Aus der Aufklärung übrig geblieben zu sein, ist kein schlechtes Stichwort für Klaus Staeck, der ja schon 1972 mit einem Plakat Furore machte, in dem er den Manipulatoren des Wortes den eigenen Strick um den Hals legte: „Deutsche Arbeiter! Die SPD will Euch Eure Villen im Tessin wegnehmen.“. So genau hörten sich damals die Schlagzeilen der Bildzeitung an, die durch die verfremdeten und verdrehten Staecksätze erst die Wahrheit der fiesen Absichten offen legten. Heute scheint das so klar: kein Arbeiter hat eine Villa im Tessin und welche Arbeiter wählen heute noch SPD. Aber damals waren die Kampfparolen des bürgerlichen Lagers mit Unterstützung der Bild tatsächlich ein Graben- und Unterstellungskampf, den Staeck mit dieser surrealen Schlagzeile in seiner grundsätzlichen Absurdität offen legte und damit auch erledigte. Zumindest im Kopf.

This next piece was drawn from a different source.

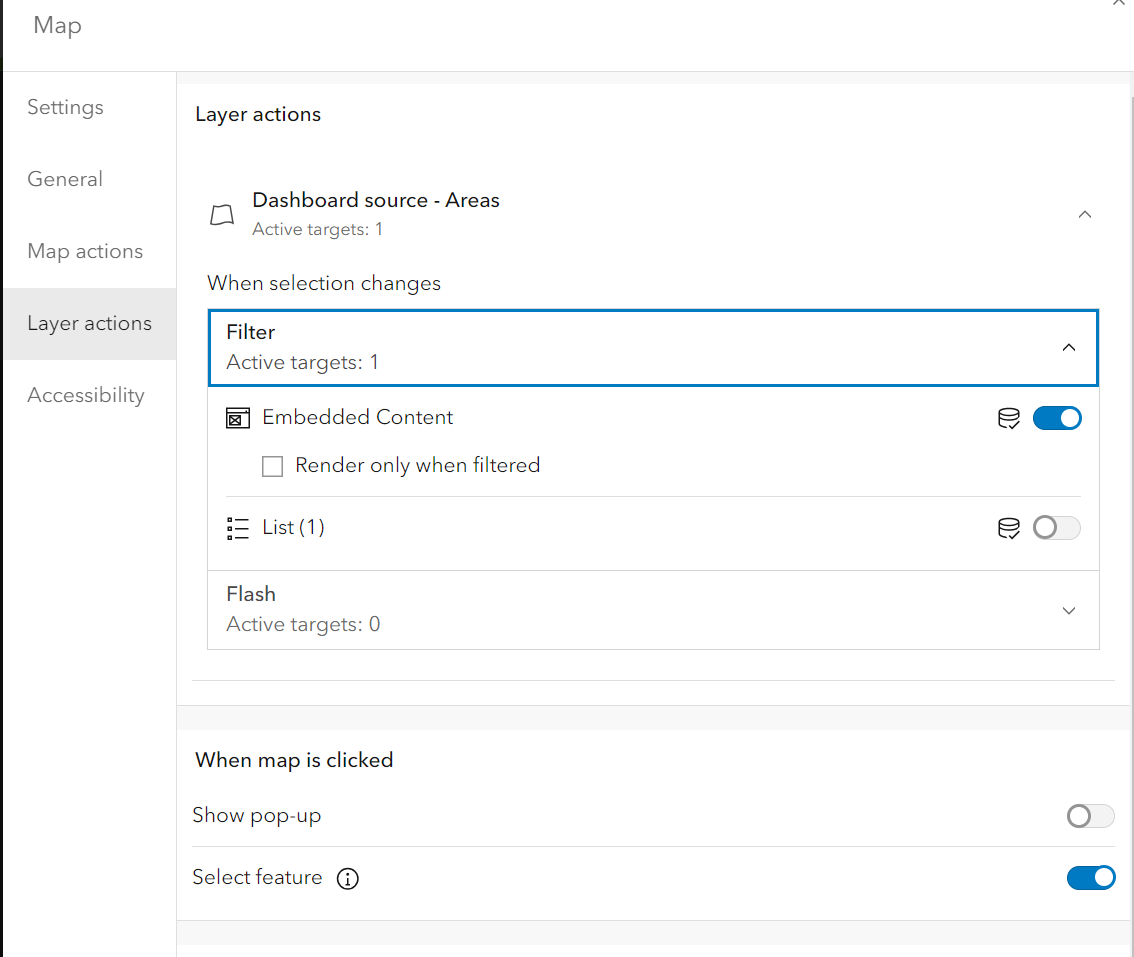Switch to the Map actions tab

click(85, 251)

In der Ausstellung sehen Sie schon in der Halle große Transparente mit Parolen wie: „Ordnung muß sein“ von 1987, wo ein Kissen in Deutschlandfarben mit dem unnachahmlichen kleinbürgerlichen Knick in der Mitte allein durch diesen Knick sagt, wo es lang geht. Wir könnten über alle aufgehängten Plakate unser intellektuelles-ästhetisches Entzücken ausdrücken, wie in dem mit deutschtümelnder Schrift von 1975: „Mitbürger! Lesen macht dumm und gewalttätig. Die Generalschriftumskammer“ und mit dem von der Bildzeitung und der CDU inkriminierten Buch von Heinrich Böll, Die verlorene Ehre der Katharina Blum, die genau diese Machenschaften zum Inhalt hat, oder aber 22 Jahren später bei der angeblichen Reform der Hochschulen:
"Ein Volk das solche
Boxer
Fußballer
Tennisspieler
und Rennfahrer hat
kann auf seine Uniwersitäten ruhig verzichten."
Der dem Text/Bild immanente Widerspruch ist es, der zur Erkenntnis und zum Lachen führt, wie das Plakat, das lauter Männer aus dem Bundestag zeigt, aber den Schriftzug: „Jeder zweite Abgeordnete ist eine Frau.“
Aber, so nehmen wir einmal an, diese Plakate kennen die meisten und man kann sie auch in Büchern anschauen. Darum sind die eigentlichen Überraschungen zwei andere Bereiche. Klaus Staeck fotografiert und Klaus Staeck ist ein Objektkünstler. Fotografieren tut er alles, was ihm unter die Linse kommt und seine Aufmerksamkeit ist gleichermaßen auf Porträts ihm bekannter, wie auch auf Menschen allgemein gerichtet, aber auch auf die Natur und vor allem auf menschliche Behausungen, die oft eher aussehen, wie von einem anderen Stern, ungepflegt und wenig wohnlich. Da gibt es für seine Fotografien kein gemeinsames Motto, bis auf eines, daß man immer wieder, schaut man sich das Alltägliche genau an, auf einmal entdeckt, warum Staeck genau dieses Objekt fotografierte. Das ist so die Erkenntnis zweiter Art, auf die seine Fotografien fußen.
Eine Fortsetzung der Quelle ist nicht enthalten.